Si usavano oli e profumi. L’acqua era prevista solo per le grandi occasioni» dice lo storico Georges Vigarello, commissario – con la storica dell’arte Nedeije Laneyrie- Dagen – di una mostra singolare. Si intitola La toilette. Naissance de l’intime ( La toilette. Nascita dell’intimo) e fino al 5 luglio è aperta al Musée Marmottan, noto soprattutto per la più grande collezione al mondo delle opere di Claude Monet. Il professor Vigarello si ferma davanti a un arazzo del sedicesimo secolo. Raffigura una giovane donna al centro di una fontana. È nuda, ma ha in testa una complicata acconciatura rinascimentale. Attorno a lei due ancelle le porgono e gioielli e prelibatezze. «Non fa abluzioni, il bagno è un pretesto. È chiaro che si prepari a una festa o a una notte nuziale». Nel ‘500 ci si lavava, insomma, solo per le grandi occasioni. Non è chiaramente reduce da una notte d’amore la Jeune femme à sa toilette di François Eisen, pittore belga del diciottesimo secolo?
Ha gote arrossate, sguardo sognante e dietro di lei, accanto a un mobile bidet, la governante cerca di buttare fuori dalla stanza una bambina che non ne vuol sapere. Ci sono donne che si pettinano, una che si spulcia (alla bella luce di Georges de La Tour, 1638), ma il professor Vigarello si ferma davanti a una Vanité del caravaggesco Nicolas Régnier, vissuto in Italia come Niccolò Renieri.
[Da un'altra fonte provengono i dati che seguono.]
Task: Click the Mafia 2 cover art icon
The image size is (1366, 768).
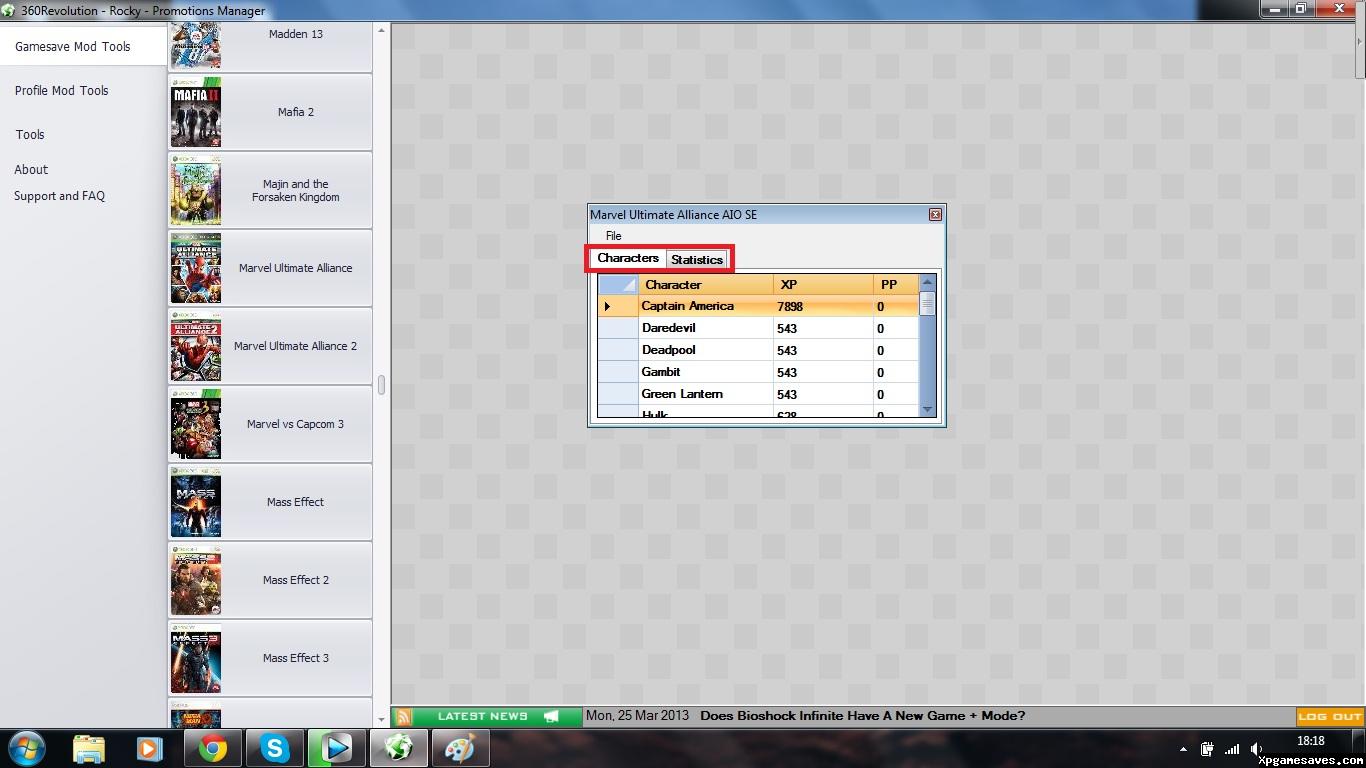Action: pyautogui.click(x=196, y=112)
Una dama ci dà le spalle e, seduta alla sua toilette, si guarda nello specchio. «Tutta questa bellezza» dice il professore, «è turbata da un particolare che oggi sarebbe sgradevole: dietro allo specchio si intravede un vaso da notte. Probabilmente pieno. Gli odori, allora, non davano fastidio come oggi». L’aspetto storico e antropologico è, nella mostra del Marmottan, quasi più importante di quello artistico. Più che i grandi nomi – ci sono, certo, Boucher, Degas, Bonnard, Picasso, Leger, Toulouse-Lautrec, Kupka – sono interessanti le situazioni. Come la coppia di ovali di Boucher: stessa dama, ma un ovale è romantico, l’altro (per l’epoca) pornografico. La dama è per due volte nella stessa posizione: in un quadro, interamente vestita, gioca con un cane; nell’altro, le vesti sollevate, urina in un delizioso vasetto. Nell’altra coppia di tele: in un ovale carezza un bambino; nell’altro, stessa posizione, scopre glutei generosi.
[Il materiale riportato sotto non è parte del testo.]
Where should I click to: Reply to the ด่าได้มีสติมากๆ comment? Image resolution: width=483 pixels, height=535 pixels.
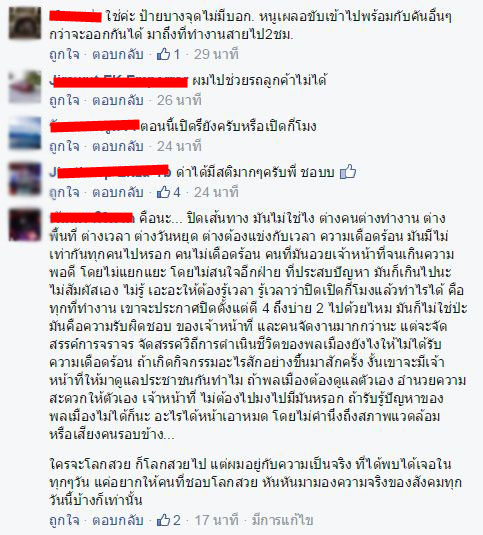[x=118, y=192]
Nella parte moderna della Naissance dell’intime, quando l’acqua si è fatta indispensabile e la toilette è oramai un fatto privato di scoperta del corpo (alla corte di Versailles, dunque fino al diciottesimo secolo, il re faceva bisogni – e la regina partoriva – in pubblico) troviamo il modernissimo quadro di Eugène Lomont: Jeune femme à la toilette (1898) diventato il manifesto della mostra. Una donna di spalle, l’abito calato ben oltre i fianchi, si lava il viso, forse il petto. Degas aveva una vera ossessione per le donne al bagno, ma i collezionisti volevano da lui soltanto ballerine. Alla sua morte fu scoperta una collezione di piccoli bronzi sul tema della toilette: in mostra al Marmottan ce ne sono tre. Belli i tanti Bonnard dedicati alla moglie Marthe dentro, fuori e dopo il bagno. Di lei anche una foto lontana, in bianco e nero, accanto a una tinozza. Si passa per Léger, Picasso, Kupka e anche per l’italiano Cagnaccio di San Pietro, prima di arrivare alle toilette di oggi. Di nuovo pubbliche, esposte a milioni di sguardi: Blumenfeld, Bettina Rheims, Alain Jaquet. Per la pubblicità.